Fin al secreto salarial: los trabajadores tendrán derecho a saber lo que cobran sus compañeros

Una directiva europea que se aplicará a partir de junio establece que las ofertas de empleo deberán precisar el salario o al menos un rango
Trabajadores de la Administración. AEP
Trabajadores de la Administración. AEP

El secretismo en torno a los sueldos que cobran los trabajadores dentro de una misma empresa y las ofertas de empleo que omiten la remuneración que percibirá la persona fichada tienen los días contados. El próximo 7 de junio comenzará a aplicarse en España una directiva europea sobre transparencia retributiva aprobada en 2023 con el objetivo de combatir la discriminación salarial y contribuir a eliminar la brecha de género en las nóminas. 

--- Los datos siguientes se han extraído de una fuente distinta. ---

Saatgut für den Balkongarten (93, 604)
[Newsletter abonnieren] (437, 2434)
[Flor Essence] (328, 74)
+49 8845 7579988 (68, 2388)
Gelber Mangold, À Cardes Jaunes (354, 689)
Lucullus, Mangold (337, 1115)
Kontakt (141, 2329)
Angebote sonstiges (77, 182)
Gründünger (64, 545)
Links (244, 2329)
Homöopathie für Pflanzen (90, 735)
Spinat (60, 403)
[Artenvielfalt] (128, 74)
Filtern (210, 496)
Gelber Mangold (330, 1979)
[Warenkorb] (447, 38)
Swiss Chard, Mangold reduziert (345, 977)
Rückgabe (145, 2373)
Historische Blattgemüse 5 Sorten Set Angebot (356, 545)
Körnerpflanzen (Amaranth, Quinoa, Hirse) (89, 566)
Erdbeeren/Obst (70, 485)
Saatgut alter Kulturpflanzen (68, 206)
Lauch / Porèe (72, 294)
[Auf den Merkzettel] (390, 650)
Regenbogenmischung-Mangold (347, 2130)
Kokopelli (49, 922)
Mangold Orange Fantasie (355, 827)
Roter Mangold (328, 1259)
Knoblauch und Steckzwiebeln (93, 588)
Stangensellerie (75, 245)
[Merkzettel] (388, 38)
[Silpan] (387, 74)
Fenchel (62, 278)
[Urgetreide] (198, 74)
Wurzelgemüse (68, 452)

Una de las medidas que incluye es que los trabajadores tendrán derecho a pedir a la empresa información sobre los niveles salariales medios que cobran los compañeros que realizan las mismas tareas u otras de igual valor, desglosados por sexos e incluyendo complementos salariales o extras. Los empleadores también estarán obligados a indicar los criterios utilizados para determinar la retribución y la progresión en la carrera profesional.

Procesos de selección

Las nuevas normas también introducen exigencias en los procesos de selección de personal. La empresa deberá informar a los aspirantes sobre la remuneración inicial o, al menos, el rango salarial previsto para el puesto que se ofrece, ya sea en el anuncio de la vacante o antes de la entrevista. Además, quedará prohibido preguntar a los candidatos por sus sueldos en empleos anteriores. 

Informar sobre la brecha salarial

La directiva comunitaria también contempla otras obligaciones de comunicación para las compañías. Aquellas con más de 250 trabajadores tendrán que informar anualmente a la autoridad competente sobre la brecha salarial de género en su organización. En el caso de firmas más pequeñas, esa exigencia se fija cada tres años, salvo para aquellas con menos de 100 empleados, que estarán exentas.

Si el informe revela una diferencia retributiva superior al 5% entre hombres y mujeres en puestos de igual valor que no pueda justificarse por criterios objetivos y neutros al género si se corrija en un plazo de seis meses, las empresas deberán realizar una evaluación retributiva en colaboración con los representantes de los trabajadores con medidas correctoras. 

Esa obligación de reportar la brecha retributiva entrará en vigor de forma gradual según la dimensión de la empresa. Las que cuentan con más de 250 personas en plantilla deberán facilitar esa información a más tardar el 7 de junio de 2027, con datos del ejercicio anterior; aquellas con entre 150 y 249 empleados tendrán que empezar no más allá de junio de 2028, mientras para las que tienen entre 100 y 149 trabajadores el margen se extenderá hasta junio de 2031.

El fantasma de las sanciones

El incumplimiento de la normativa de transparencia retributiva conlleva sanciones que pueden oscilar entre los 626 y los 225.018 euros, en función de la gravedad de la infracción; la pérdida de ayudas públicas; y la obligación de indemnizar a los afectados. Un aspecto clave es la inversión de la carga de prueba: será la empresa la que deba demostrar que las diferencias salariales son neutras con respecto al género y no discriminatorias.